Suggestions for workflow & automation sequencing

MrDoops · June 6, 2020, 7:45pm

I would recommend reading up on data flow graph models, behaviour trees, and state machine specifications. The idea of a data flow graph is that you have a series of steps as nodes where each step is a node and the edges connecting nodes represent a data flow dependency. I.e. given a piece of data fed into this “workflow” model the output of one step is fed in as the input to the next step.

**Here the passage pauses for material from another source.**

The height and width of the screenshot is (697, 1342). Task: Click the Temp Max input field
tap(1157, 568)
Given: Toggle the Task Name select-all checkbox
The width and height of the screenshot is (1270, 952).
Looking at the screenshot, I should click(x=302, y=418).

Regarding workflows like you describe you also need control flow constructs, rules (if this pattern, then do this) being the primitive. There’s a lot of research rabbit holes here worth investigating like RETE rules engines that allow for performant evaluation of user-defined rules. RETE is pretty complicated, but the basic idea is worth mentioning:

A rule in a data flow model is really two steps:

The Pattern Matching Function/Step/Conditional Expression: Tell me when a piece of data matches some pattern (if this).
And the actual “work” function: (then do this) e.g. a Step/Job

The basic idea behind most of these rules engines is that the pattern matching function is attached to the top of the data flow graph and the “work” functions are attached as nodes dependent to the pattern functions.

Further logical constructs such as AND / OR can be managed as dependent patterns. So if you have a logical expression such as IF X AND Y THEN DO Z we could model that as something like:

+-------+    +-------+      +-------+
|       |    |       |      |       |
|   X   +---->   Y   +----->+   Z   |
|       |    |       |      |       |
+-------+    +-------+      +-------+

Where for step Z to be ran, both X and Y have to be true.

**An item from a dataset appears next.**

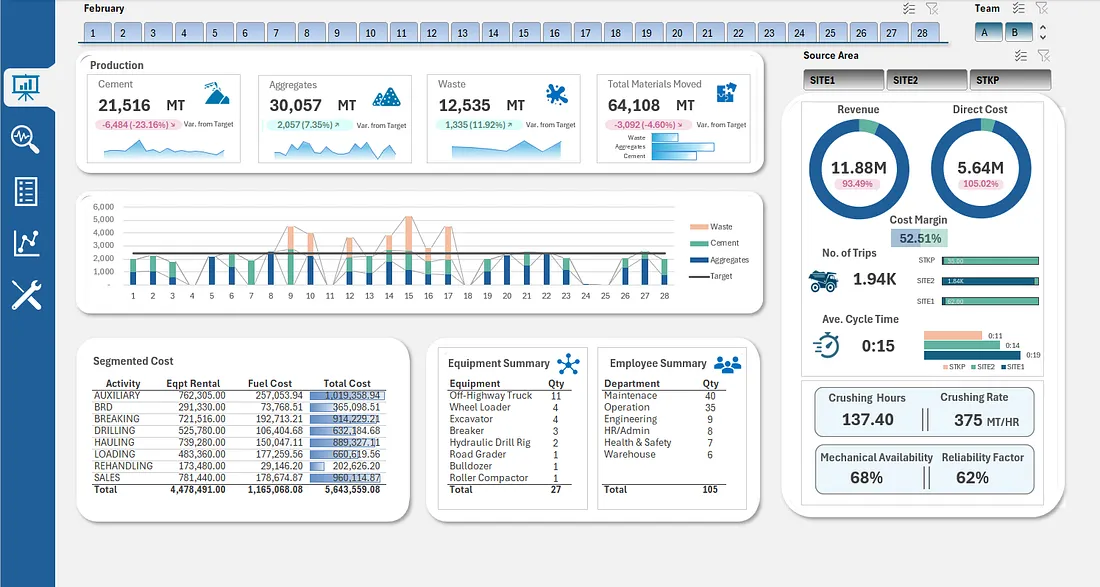Enable multi-select on Source Area slicer
The height and width of the screenshot is (587, 1100).
(x=1021, y=55)
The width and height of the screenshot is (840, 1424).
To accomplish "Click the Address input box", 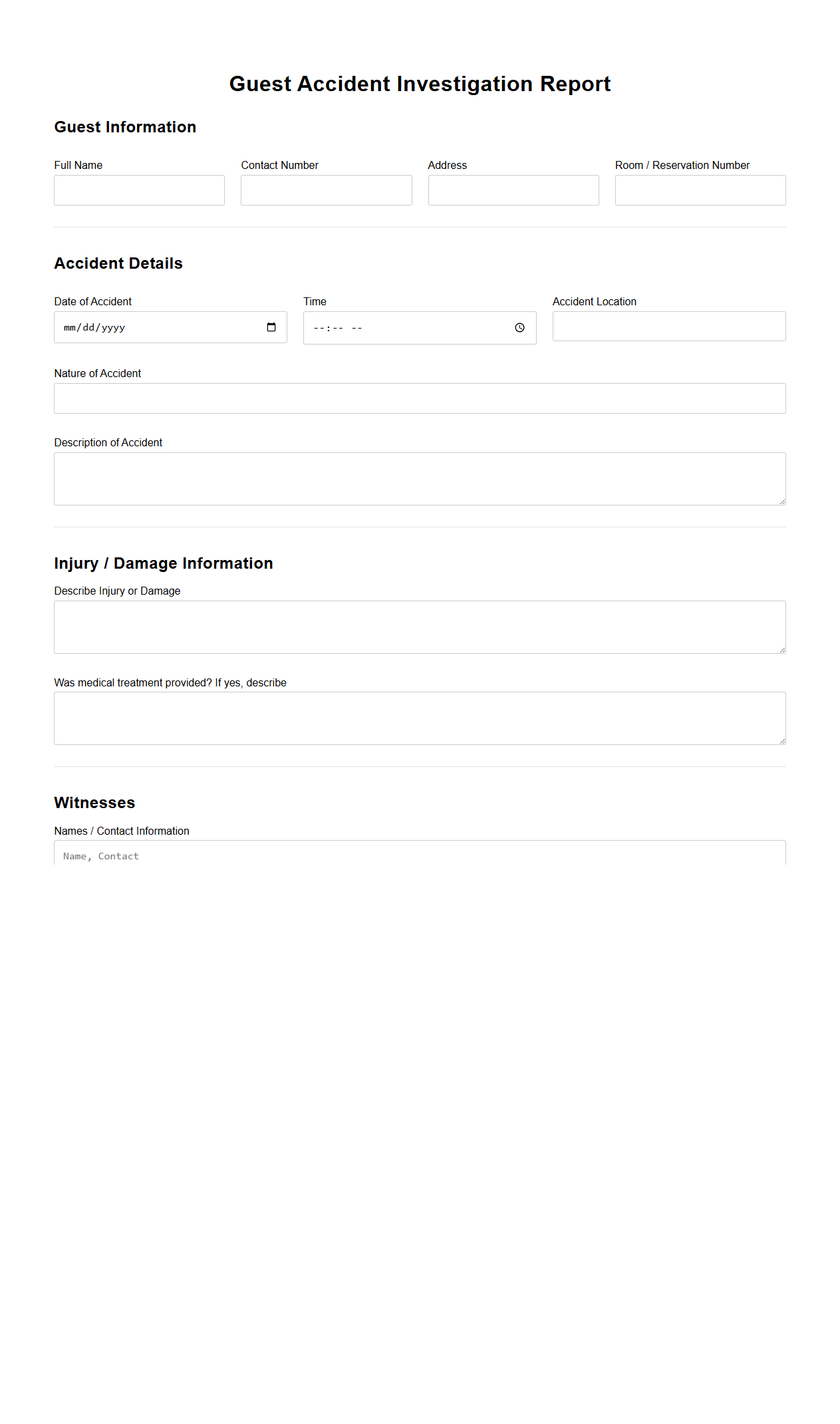I will 513,190.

This doesn’t really get interesting until we add other rules such as IF X and F THEN DO B, so we now have a shared dependency on condition X and some new dependencies. So were we to add this rule to our graph we’d get something like:

             +-------+      +-------+
             |       |      |       |
    +-------->   F   +------>   B   |
    |        |       |      |       |
    |        +-------+      +-------+
+---+---+    +-------+      +-------+
|       |    |       |      |       |
|   X   +---->   Y   +----->+   Z   |
|       |    |       |      |       |
+-------+    +-------+      +-------+

What’s even more interesting about this is that our data model of data flow dependencies also reveals potential parallelism between steps. F and Y are both dependent on the result of X but not dependent on each other, so assuming step X produces a result, F and Y can then be ran in parallel. The concurrency opportunities of modeling computations in a DAG are why these structures are used extensively in a lot of domains.

You can find Directed Acyclic Graphs (DAGs) just about everywhere once you start looking. Git, Tensorflow, Apache Beam (not our Beam but still a cool Beam anyhow), and Apache Airflow all use DAGs in some capacity. There’s a lot of fun papers and a lot diverse domains they’re used in like expert systems, dynamic workflow modeling (more of what you’re looking for), game agent AI (usually called behaviour trees but they’re essentially the same thing if you squint a bit) and signal processing.

Like an AST a data flow graph is a data-structure that represents some computation that can be run given some input. The difference is something like the Elixir AST is manipulated at compile-time whereas a Graph or nested map data-structure of some kind is something you can manage at runtime. This also exposes a fairly difficult problem: how do we verify correctness of a program we’re throwing together at runtime? Compilers and type systems are non-trivial. Is step X flowing into step Y producing an incompatible input? Compilers are hard and doing these sorts of checks at compile time let a lone runtime is not easy. My own research has run into very large state spaces and at this point I’ll need learn lots of dynamic property based/generative testing based on layers of properties and an uncomfortable amount of category theory jargon.

Anyway super fun research area and an area I think the rich capabilities of Elixir/Erlang’s runtime can really shine and make new strides in.

I’d recommend watching these lectures by the late, great Patrick Winston.

This talk is a great overview of dataflow models. and the paper the talk is referencing is a great source of more papers.

Here’s a nice doc describing RETE: https://cis.temple.edu/~giorgio/cis587/readings/rete.html

Here are some Elixir libraries worth checking out in no particular order:

That said, you can do all of this with vanilla elixir, structs, and a bit of cleverness passing functions around or using protocols/behaviours. The idea is that you build a model of the computation as a data structure separate from the execution at runtime, how you implement this can be optimized depending on your domain.

Hope this helps!